No, no pretendo insultar a nadie. Es que esta mañana entre las muchas cosas que he oido decir acerca de José Antonio Labordeta, todas buenas como suele ocurrir cuando alguien muere, he tenido la oportunidad de escucharle a él mismo diciendo que esta frase quizá hubiera sido un buen epitafio.
No, la verdad es que no creo que pongan eso en su tumba si la hubiere, no queda bien después de velar el cadáver en la sede de las cortes aragoneses y declarar tres días de luto oficial, no, no quedaría nada bien tener que darle el último adiós delante de una lápida que diga !A la mierda¡.

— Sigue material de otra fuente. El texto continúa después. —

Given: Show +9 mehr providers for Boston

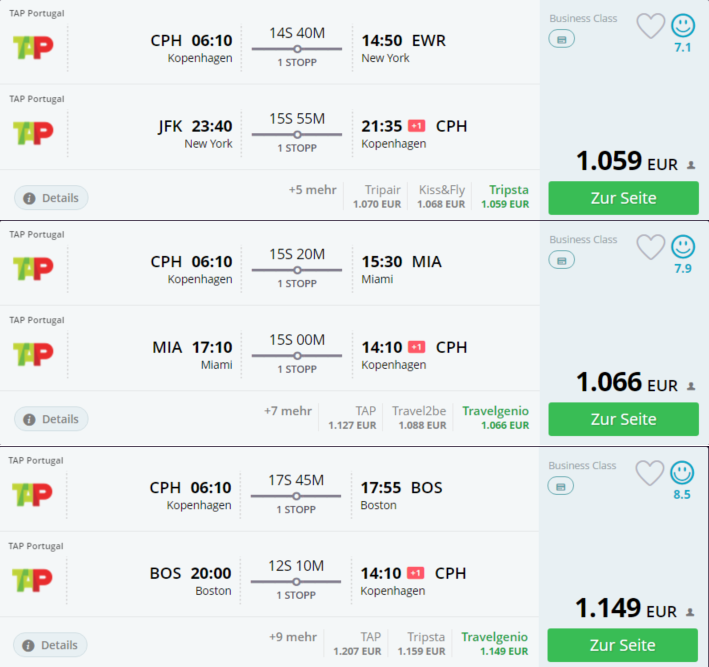Looking at the screenshot, I should click(293, 637).
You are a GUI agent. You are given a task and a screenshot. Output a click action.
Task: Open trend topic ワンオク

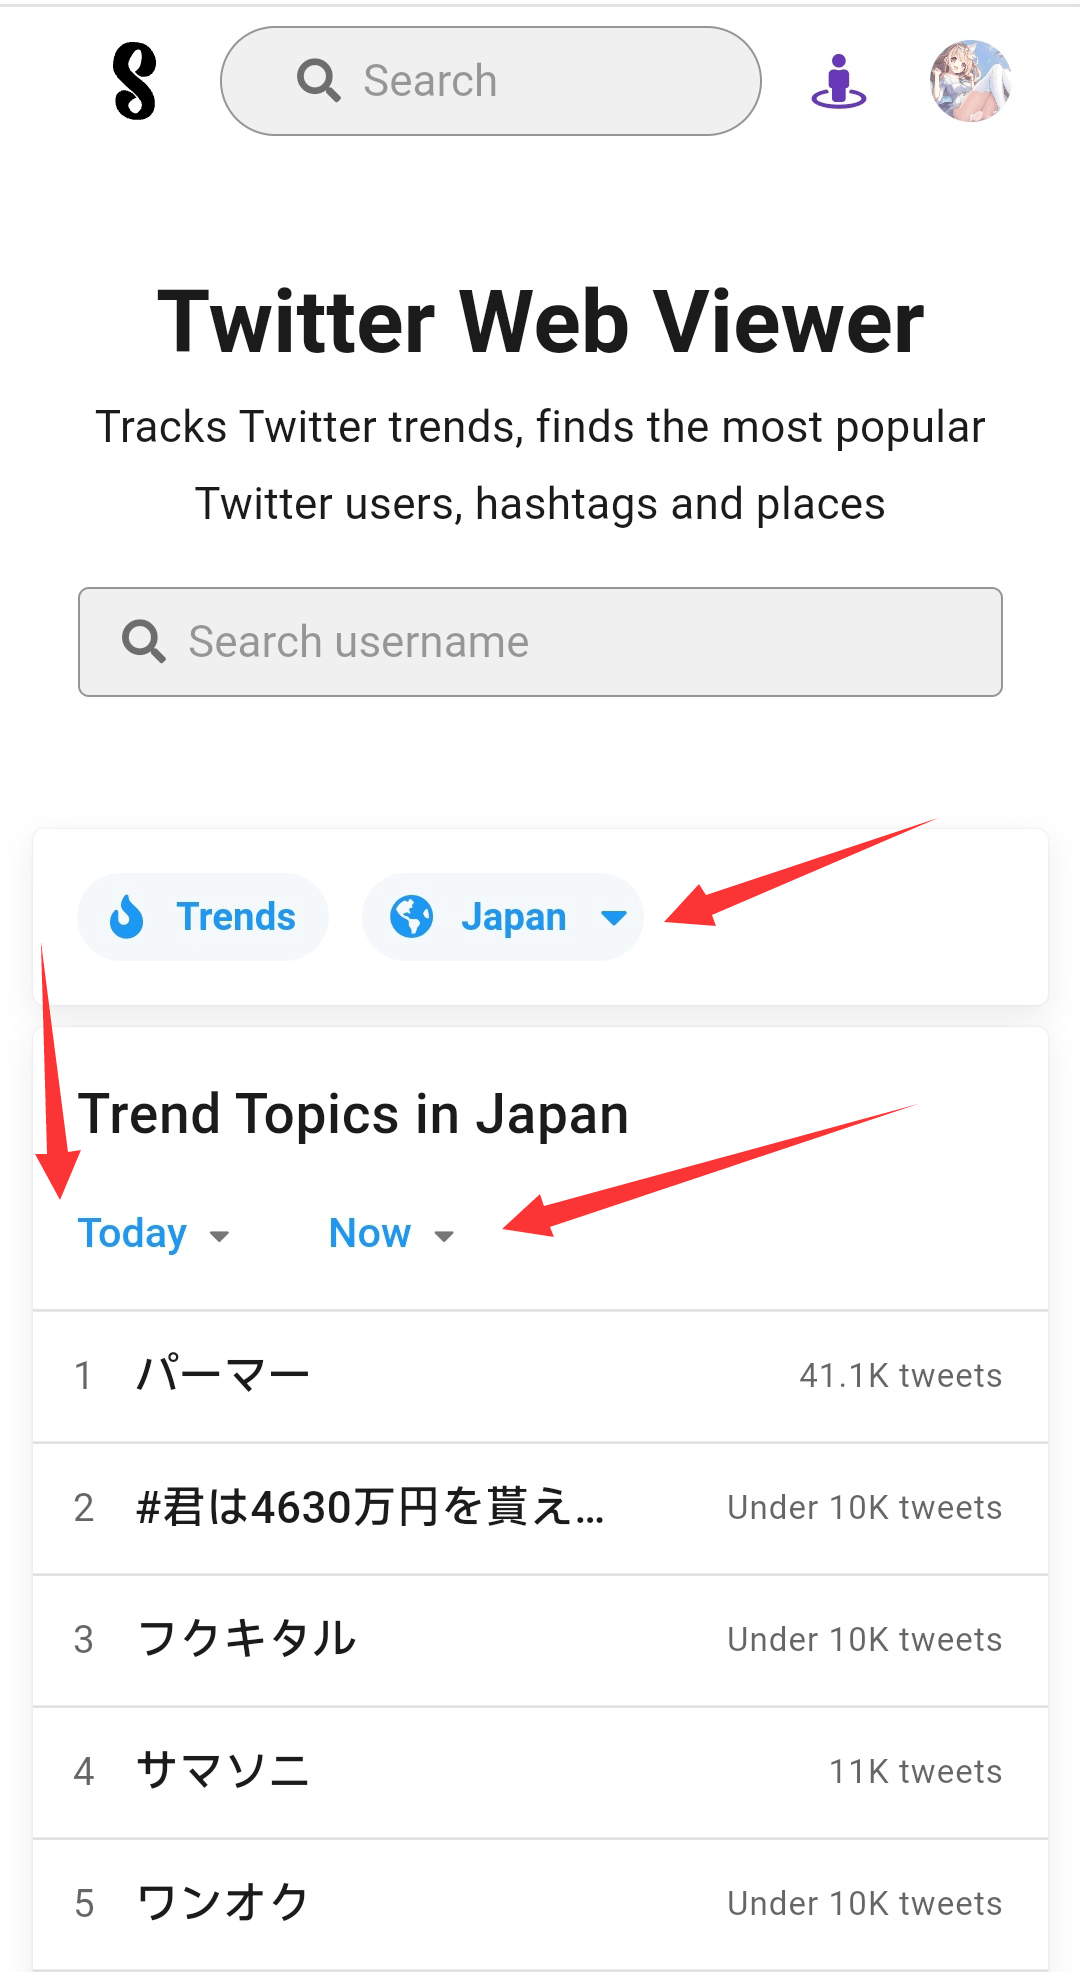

Para muchos José Antonio Labordeta será un perfecto desconocido, a losumo habrán oído hablar de aquella su memorable actuación en el congreso de diputados
Labordeta era un hombre «apañao» un poeta, cantante y escritor venido a político, por amor a su tierra. Y por eso porque no era un político de raza a veces actuaba como lo hubiera hecho una persona normal y a pesar de que en número representaba a muy pocos, para él esos pocos eran legión y por eso trabajaba tanto. Esos ocho años que estuvo como diputado fueron de una productividad tal que muchos debieran sonrojarse. Y como se lo curraba lo defendía y de ahi esas intervenciones tan sonoras como sentidas, recordadas y también añoradas. Porque Labordeta llegó al congreso a destiempo, cuando eso de ser político era ya una profesión. Él, en cambio, era un soñador, idealista de corazón que estaba allí porque creía en algo, Labordeta creía en algo llamado Aragón.